Dataset records:
⁂
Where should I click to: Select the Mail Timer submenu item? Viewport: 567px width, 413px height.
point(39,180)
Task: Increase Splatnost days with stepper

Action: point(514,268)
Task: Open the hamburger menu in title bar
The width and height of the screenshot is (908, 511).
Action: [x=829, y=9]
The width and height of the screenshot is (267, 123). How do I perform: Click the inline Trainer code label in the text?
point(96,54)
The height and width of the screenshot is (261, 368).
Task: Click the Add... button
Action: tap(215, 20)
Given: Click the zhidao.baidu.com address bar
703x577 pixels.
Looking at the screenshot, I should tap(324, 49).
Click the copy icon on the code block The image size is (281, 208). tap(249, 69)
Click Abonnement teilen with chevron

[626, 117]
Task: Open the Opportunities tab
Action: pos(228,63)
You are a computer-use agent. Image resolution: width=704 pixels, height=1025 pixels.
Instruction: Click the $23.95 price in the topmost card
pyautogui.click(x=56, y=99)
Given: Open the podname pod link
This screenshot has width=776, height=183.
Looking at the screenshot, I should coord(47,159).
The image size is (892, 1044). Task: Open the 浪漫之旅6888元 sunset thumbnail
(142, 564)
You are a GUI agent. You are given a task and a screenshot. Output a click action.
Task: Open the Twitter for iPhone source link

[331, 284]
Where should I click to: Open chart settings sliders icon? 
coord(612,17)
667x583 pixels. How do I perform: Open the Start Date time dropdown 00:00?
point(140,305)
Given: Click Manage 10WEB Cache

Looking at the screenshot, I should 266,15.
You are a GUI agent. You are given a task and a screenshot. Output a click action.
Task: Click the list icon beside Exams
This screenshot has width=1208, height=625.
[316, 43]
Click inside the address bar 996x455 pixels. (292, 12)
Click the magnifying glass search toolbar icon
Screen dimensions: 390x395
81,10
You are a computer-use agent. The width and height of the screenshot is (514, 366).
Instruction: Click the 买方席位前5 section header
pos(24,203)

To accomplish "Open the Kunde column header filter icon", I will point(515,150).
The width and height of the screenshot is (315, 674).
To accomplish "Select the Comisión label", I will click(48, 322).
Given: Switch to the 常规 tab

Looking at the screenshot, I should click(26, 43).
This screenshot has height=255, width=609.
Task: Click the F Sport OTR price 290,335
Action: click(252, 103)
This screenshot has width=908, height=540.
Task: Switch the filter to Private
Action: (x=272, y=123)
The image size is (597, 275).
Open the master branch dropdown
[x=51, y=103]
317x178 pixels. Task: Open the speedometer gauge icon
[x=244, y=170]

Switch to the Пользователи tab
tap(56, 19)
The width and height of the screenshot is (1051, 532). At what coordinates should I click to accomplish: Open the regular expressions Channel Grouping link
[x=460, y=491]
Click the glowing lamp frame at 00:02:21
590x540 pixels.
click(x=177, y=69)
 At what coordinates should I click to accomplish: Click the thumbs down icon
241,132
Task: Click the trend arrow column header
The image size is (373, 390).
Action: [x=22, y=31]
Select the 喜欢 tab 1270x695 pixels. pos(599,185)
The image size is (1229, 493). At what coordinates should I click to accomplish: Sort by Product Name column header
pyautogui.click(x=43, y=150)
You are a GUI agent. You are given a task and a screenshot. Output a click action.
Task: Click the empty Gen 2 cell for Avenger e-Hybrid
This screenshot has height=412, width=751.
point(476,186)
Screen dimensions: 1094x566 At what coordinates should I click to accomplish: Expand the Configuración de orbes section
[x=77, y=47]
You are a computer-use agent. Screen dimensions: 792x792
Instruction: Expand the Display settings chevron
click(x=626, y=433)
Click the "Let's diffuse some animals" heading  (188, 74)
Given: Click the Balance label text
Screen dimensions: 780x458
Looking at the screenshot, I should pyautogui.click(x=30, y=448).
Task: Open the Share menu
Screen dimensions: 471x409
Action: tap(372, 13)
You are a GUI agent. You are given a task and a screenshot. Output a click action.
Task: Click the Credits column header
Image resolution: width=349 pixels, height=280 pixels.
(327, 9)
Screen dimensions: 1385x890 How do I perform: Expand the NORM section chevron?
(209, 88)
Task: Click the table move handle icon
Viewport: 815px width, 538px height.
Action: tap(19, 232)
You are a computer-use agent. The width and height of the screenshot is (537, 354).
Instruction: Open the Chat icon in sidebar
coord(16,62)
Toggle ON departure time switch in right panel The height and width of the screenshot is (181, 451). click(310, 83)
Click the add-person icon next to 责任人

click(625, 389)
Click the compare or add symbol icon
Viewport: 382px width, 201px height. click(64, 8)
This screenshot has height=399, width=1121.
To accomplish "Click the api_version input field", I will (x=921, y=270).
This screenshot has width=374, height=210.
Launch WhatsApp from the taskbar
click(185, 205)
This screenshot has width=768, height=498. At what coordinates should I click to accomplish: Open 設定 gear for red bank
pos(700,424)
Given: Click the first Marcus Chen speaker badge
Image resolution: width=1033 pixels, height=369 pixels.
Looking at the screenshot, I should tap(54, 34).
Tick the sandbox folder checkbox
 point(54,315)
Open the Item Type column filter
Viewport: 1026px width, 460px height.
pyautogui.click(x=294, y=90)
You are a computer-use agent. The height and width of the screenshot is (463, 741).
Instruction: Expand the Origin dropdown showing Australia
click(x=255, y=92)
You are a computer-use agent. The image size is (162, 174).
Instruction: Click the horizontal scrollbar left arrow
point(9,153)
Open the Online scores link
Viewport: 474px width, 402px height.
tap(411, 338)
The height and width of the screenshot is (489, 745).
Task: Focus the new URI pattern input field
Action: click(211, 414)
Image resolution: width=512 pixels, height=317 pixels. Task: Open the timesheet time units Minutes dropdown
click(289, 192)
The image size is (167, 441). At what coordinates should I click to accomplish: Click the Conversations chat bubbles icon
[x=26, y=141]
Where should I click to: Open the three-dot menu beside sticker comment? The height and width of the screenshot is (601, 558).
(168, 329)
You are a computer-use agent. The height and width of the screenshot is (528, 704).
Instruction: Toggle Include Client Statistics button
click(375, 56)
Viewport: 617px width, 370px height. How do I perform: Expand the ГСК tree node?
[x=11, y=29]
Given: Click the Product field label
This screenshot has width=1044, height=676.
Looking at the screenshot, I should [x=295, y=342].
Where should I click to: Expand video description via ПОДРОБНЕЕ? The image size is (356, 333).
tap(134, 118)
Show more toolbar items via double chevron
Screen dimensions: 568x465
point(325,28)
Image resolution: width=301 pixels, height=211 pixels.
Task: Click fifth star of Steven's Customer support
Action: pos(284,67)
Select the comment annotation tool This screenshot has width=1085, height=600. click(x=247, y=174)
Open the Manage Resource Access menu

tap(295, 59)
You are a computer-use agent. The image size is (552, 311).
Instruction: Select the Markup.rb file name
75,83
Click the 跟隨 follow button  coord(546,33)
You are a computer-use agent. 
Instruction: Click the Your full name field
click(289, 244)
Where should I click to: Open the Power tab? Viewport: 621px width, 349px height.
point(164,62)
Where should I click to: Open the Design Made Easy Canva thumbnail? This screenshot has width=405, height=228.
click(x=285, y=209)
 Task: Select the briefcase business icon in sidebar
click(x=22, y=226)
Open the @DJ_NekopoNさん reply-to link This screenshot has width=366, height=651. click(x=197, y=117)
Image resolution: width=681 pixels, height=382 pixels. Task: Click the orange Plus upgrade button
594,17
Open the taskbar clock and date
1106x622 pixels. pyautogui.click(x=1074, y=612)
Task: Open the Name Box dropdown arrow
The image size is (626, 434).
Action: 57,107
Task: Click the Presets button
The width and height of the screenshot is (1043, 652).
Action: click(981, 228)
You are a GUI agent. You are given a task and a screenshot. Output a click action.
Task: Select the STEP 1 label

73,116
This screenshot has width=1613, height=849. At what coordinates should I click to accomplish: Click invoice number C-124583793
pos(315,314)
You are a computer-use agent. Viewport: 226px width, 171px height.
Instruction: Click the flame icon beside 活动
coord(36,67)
⁂
■ BRIEF:
Each line of the data that holds the word "toolbar" should be copied.

■ FINAL ANSWER:
Click the magnifying glass search toolbar icon
Show more toolbar items via double chevron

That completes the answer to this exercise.